A Complete Guide To Getting More Protein

A Complete Guide To Getting More Protein


Sure, protein is good for you. But aren’t there different types? Which one do you need and why? Between bicep curls, SLMan grabbed Lee Stephens of Third Space and Toby Huntington-Whiteley of Kobox, and asked them to explain all.

If you’re not a body-builder, why would you need a protein powder? 
Lee: Protein is one of the three macronutrients, alongside carbohydrates and fats. In health and fitness, it’s main role is repairing and building muscle tissue. It is also an important component for each cell in our body, specifically hair and nails. While protein powder is not an essential supplement, it definitely helps if you struggle to get a high amount of protein in your daily diet.

As a guide for someone who is training regularly (and that means an hour’s worth of exercise three to four times a week), you should aim to consume 1g of protein per kg of bodyweight as a bare minimum. If the aim is to increase lean muscle tissue then maybe increase this intake to 1.5g per kg of bodyweight.
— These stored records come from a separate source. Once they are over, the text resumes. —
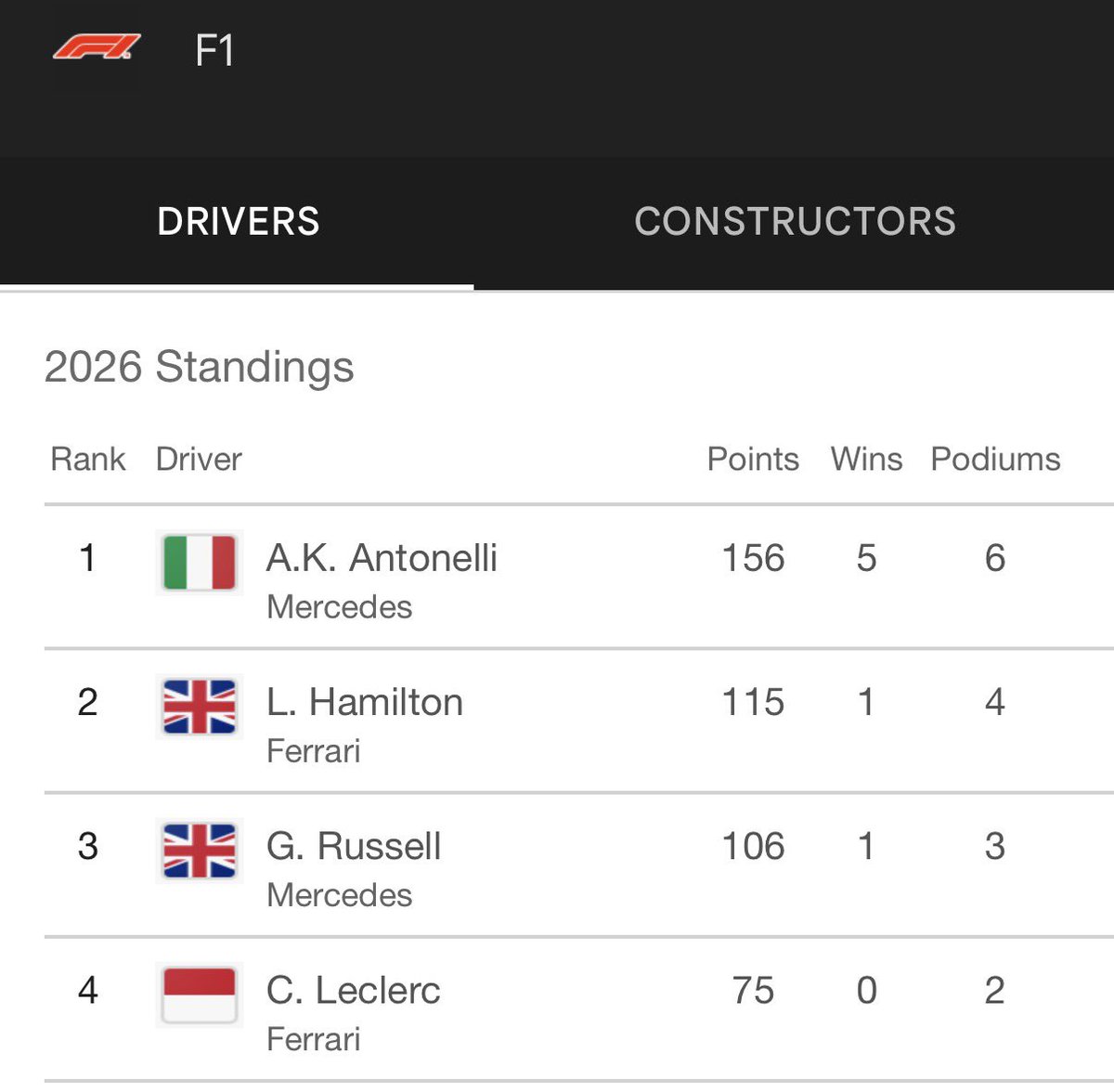Open L. Hamilton driver entry
Screen dimensions: 1114x1092
pos(365,702)
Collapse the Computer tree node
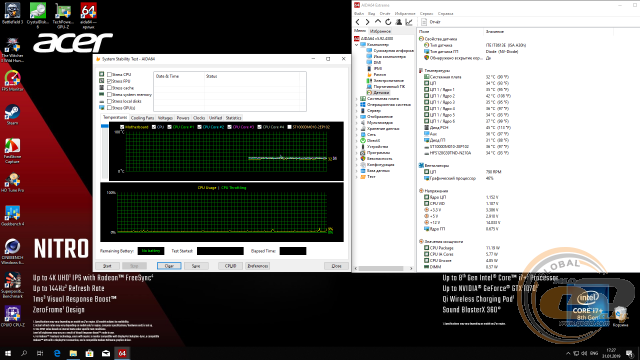This screenshot has width=640, height=360. tap(357, 44)
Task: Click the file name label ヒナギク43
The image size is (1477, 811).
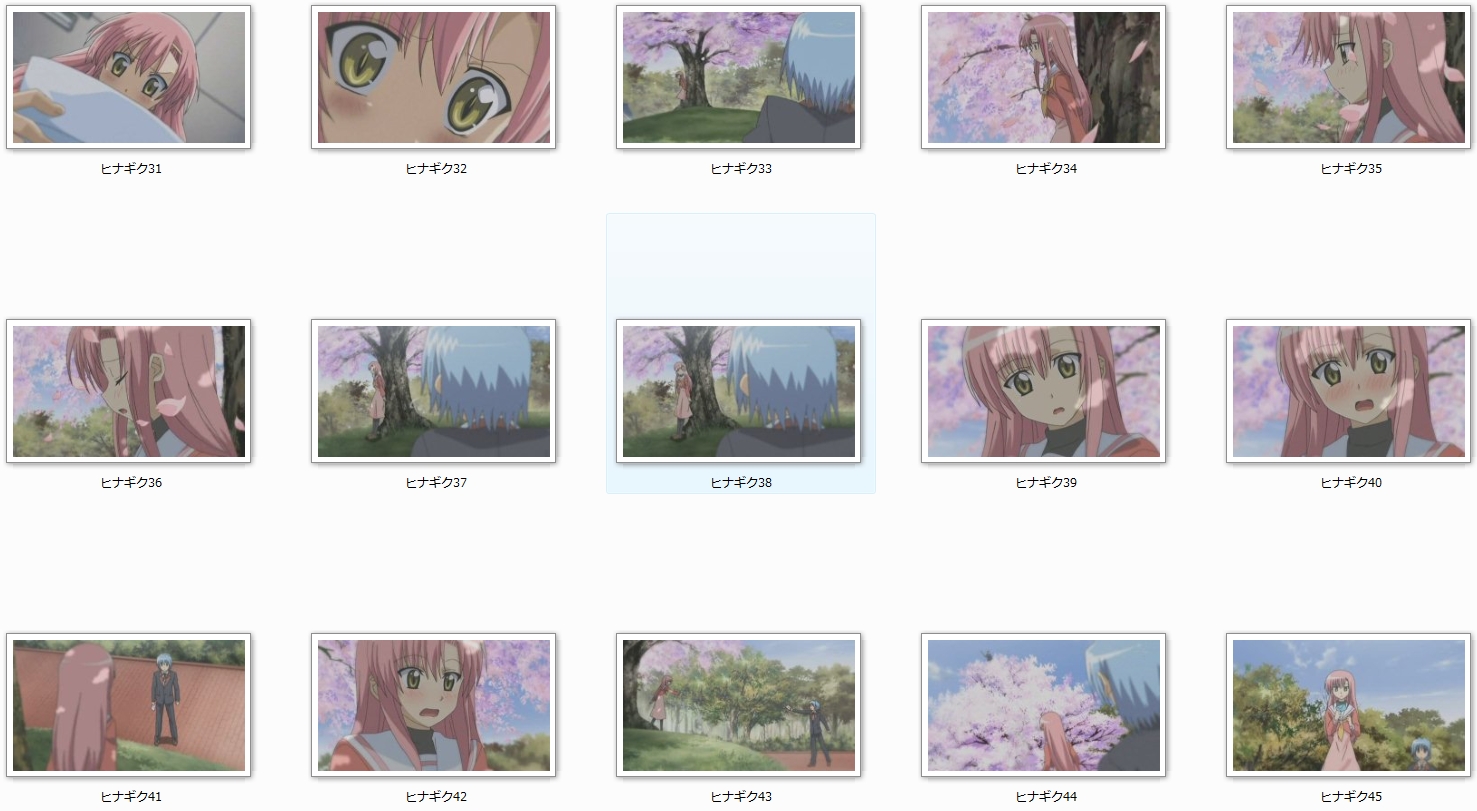Action: point(741,797)
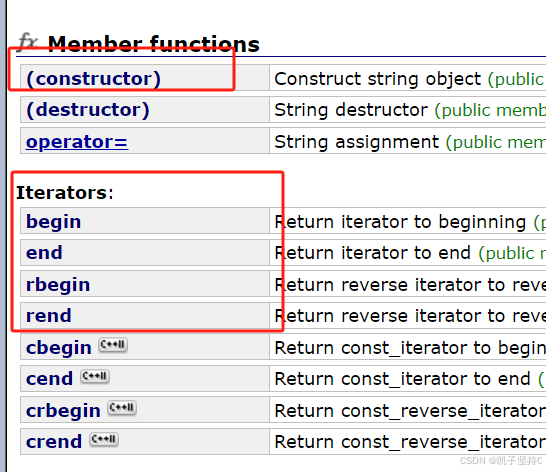
Task: Follow the operator= link
Action: point(77,142)
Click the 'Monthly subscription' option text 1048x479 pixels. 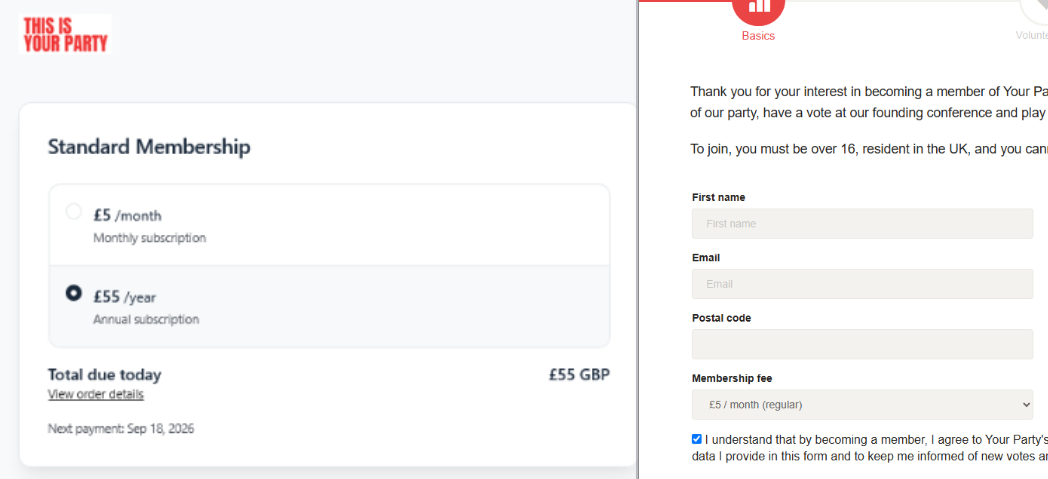pos(149,238)
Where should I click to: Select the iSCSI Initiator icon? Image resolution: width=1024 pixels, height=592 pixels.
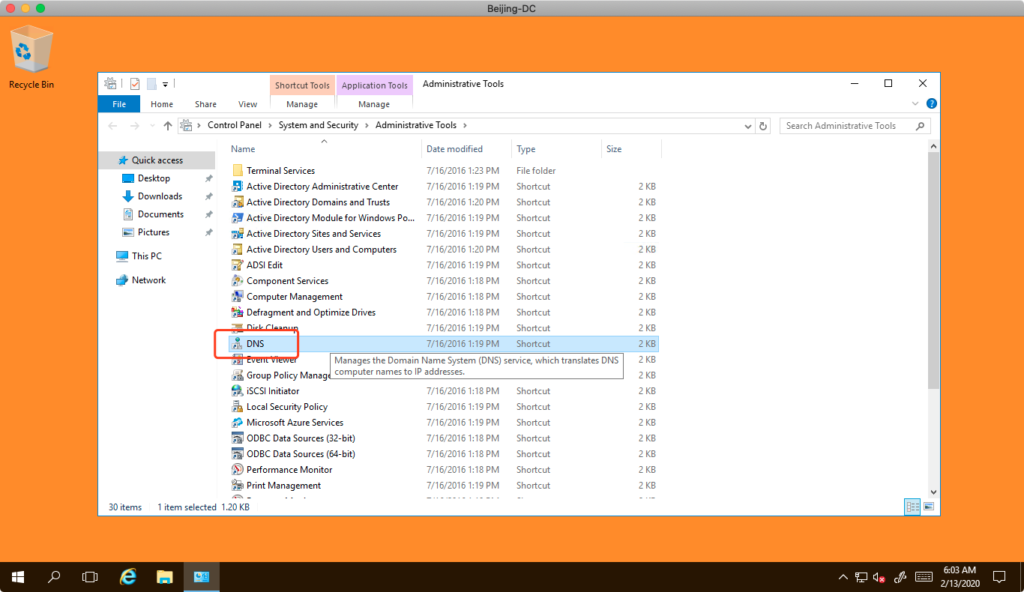pyautogui.click(x=238, y=391)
For those not consuming enough protein whilst exercising you could experience loss of muscle mass, muscle fatigue as well as weakness to skin, hair and nails.  If you have a very balanced diet and you are confident you are hitting your protein target then protein shakes aren’t a necessity.

So what are protein targets and how are they set?
Lee: Protein targets are based upon how active an individual is and what their training goals are. If someone is very active and their aim is to increase muscle mass then your calorie intake should be higher and an increase in protein will play a part in that. Elite athletes and those that are incredibly active (i.e. training for any sort of marathon or iron man) should aim for a target 1.8-2g of protein per kg of bodyweight. An 80kg athlete should aim for 140g-160g of protein in their daily diet. 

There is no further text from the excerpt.